Minorities account for 30 percent of the U.S. population, but only eight percent of the physician workforce, and experience less personal satisfaction during medical school than nonminority students, finds a Mayo Clinic study published in the November issue of Mayo Clinic Proceedings.
More than 1,000 students from three Minnesota medical schools were surveyed and minority students were found to have a lower sense of personal accomplishment and quality of life than their nonminority peers. They were more likely than nonminority students to have experienced a personal illness in the past year and to have children, both stressors that could impact their quality of life and sense of accomplishment.
The study’s authors say improving well-being among minority medical students is key to promoting diversification in the physician work force. Further study is warranted to assess how to aid minority students during their education to prevent attrition, says Liselotte Dyrbye, M.D., the study’s lead author.
“Further research exploring medical school experience of minority students is needed to help understand the barriers to development of a racially and ethnically diverse physician workforce,” says Dr.

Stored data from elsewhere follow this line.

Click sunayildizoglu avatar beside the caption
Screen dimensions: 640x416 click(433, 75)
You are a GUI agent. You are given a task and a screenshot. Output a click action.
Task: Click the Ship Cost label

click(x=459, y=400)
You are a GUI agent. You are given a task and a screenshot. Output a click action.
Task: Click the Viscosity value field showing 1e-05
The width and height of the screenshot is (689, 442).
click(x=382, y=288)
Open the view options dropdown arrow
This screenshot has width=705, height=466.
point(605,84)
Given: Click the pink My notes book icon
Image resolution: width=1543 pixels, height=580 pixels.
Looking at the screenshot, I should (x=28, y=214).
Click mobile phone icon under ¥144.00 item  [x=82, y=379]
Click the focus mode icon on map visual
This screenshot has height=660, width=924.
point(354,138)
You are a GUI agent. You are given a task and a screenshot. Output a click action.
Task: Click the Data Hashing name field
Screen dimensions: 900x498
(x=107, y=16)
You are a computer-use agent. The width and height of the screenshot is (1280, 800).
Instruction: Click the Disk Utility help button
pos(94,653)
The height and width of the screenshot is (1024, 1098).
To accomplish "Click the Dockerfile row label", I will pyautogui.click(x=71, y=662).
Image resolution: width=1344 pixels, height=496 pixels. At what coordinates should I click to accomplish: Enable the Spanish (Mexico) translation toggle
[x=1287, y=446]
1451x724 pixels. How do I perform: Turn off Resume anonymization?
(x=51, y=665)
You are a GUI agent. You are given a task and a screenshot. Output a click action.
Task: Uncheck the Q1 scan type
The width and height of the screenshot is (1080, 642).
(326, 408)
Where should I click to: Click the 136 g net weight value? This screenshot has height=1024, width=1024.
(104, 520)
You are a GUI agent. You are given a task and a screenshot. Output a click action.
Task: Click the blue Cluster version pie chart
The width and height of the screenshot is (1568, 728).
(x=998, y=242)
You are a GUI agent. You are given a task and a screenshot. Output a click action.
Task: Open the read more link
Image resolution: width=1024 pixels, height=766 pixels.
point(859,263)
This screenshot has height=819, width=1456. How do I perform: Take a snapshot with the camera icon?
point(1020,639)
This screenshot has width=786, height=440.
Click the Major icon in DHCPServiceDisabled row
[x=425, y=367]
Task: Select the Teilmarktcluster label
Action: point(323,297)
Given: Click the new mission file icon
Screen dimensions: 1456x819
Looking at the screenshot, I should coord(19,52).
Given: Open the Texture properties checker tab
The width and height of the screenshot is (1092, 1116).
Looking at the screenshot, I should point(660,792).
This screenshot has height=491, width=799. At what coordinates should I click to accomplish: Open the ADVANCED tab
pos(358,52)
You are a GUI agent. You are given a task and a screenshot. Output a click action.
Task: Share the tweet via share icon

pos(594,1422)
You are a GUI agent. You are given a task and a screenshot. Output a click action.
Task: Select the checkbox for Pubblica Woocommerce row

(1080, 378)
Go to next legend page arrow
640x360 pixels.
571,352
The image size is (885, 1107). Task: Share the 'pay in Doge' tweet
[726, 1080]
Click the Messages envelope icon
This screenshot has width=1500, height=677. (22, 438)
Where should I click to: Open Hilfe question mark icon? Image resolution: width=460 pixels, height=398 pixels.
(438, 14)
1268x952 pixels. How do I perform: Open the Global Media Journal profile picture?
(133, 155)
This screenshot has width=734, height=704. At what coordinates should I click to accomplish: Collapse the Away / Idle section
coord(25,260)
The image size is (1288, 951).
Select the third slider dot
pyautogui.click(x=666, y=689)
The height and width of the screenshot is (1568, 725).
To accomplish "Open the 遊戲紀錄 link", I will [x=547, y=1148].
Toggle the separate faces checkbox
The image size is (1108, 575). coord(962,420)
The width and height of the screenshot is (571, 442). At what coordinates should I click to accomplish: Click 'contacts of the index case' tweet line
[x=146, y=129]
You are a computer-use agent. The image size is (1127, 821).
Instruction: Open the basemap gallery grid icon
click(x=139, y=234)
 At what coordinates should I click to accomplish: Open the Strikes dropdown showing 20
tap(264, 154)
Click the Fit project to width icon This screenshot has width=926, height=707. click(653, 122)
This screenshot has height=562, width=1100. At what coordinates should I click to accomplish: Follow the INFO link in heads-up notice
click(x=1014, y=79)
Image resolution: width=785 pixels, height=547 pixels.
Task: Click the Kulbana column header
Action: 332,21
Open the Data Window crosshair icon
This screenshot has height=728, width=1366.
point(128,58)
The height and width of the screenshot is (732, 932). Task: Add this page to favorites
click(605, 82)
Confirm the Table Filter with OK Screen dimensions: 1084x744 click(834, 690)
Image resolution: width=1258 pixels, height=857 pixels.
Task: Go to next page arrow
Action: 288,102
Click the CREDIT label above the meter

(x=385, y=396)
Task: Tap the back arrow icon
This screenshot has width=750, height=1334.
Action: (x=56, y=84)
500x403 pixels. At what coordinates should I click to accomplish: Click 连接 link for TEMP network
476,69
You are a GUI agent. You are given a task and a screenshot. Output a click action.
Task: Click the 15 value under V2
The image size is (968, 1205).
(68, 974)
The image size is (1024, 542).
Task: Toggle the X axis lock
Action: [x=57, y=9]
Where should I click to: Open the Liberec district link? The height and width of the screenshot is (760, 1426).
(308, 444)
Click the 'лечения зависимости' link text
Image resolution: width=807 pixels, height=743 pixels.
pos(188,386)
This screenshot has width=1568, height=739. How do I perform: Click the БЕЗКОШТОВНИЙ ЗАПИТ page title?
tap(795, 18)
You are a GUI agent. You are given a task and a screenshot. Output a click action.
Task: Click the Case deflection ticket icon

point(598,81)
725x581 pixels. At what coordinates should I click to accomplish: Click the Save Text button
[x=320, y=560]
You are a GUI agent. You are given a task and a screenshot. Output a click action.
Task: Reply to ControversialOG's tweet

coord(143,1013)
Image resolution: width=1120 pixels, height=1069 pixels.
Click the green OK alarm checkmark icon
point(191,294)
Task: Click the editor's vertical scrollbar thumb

Dyrbye. “Understanding these barriers will hopefully result in support programs and other interventions that will improve both the quality of life of physicians in training and maximize their learning.”
Stress among medical students was the subject of a second article in November’s Mayo Clinic Proceedings. This study concluded that a pass fail grading method produces less stress among medical school students than the traditional A?F grading method, without affecting scores on standardized exams.
As a component of the study, the grading system for Mayo Medical School students was changed to pass-fail in 2006. Study authors note that these students experienced less stress and had greater group cohesion than students who received the equivalent of A-F grades in 2005.
Academic performance as measured by standardized exams wasn’t affected by the alteration in grading technique. The authors suggest that the pass-fail grading system should be used more frequently with medical students.
“The quality of future health care is dependent upon the creation of psychologically healthy physicians who work cooperatively in multidisciplinary teams,” says Daniel Rohe, Ph.D., lead author of the second study. “Pass-fail grading enhances learning the critical social skills required to function effectively in multidisciplinary health teams.”
Thomas Habermann, M.D., associate dean for Mayo Graduate School of Medical Education, and Terrence Cascino, M.D., director for education at Mayo Clinic College of Medicine, write in an accompanying Mayo Clinic Proceedings editorial that medical education is undergoing a revolution and education research, such as the articles published in this month’s issue, is essential in determining the outcome of changes.
Drs. Habermann and Cascino say research about how physicians are educated “must continue in the future if we are to further improve 21st century medical education.”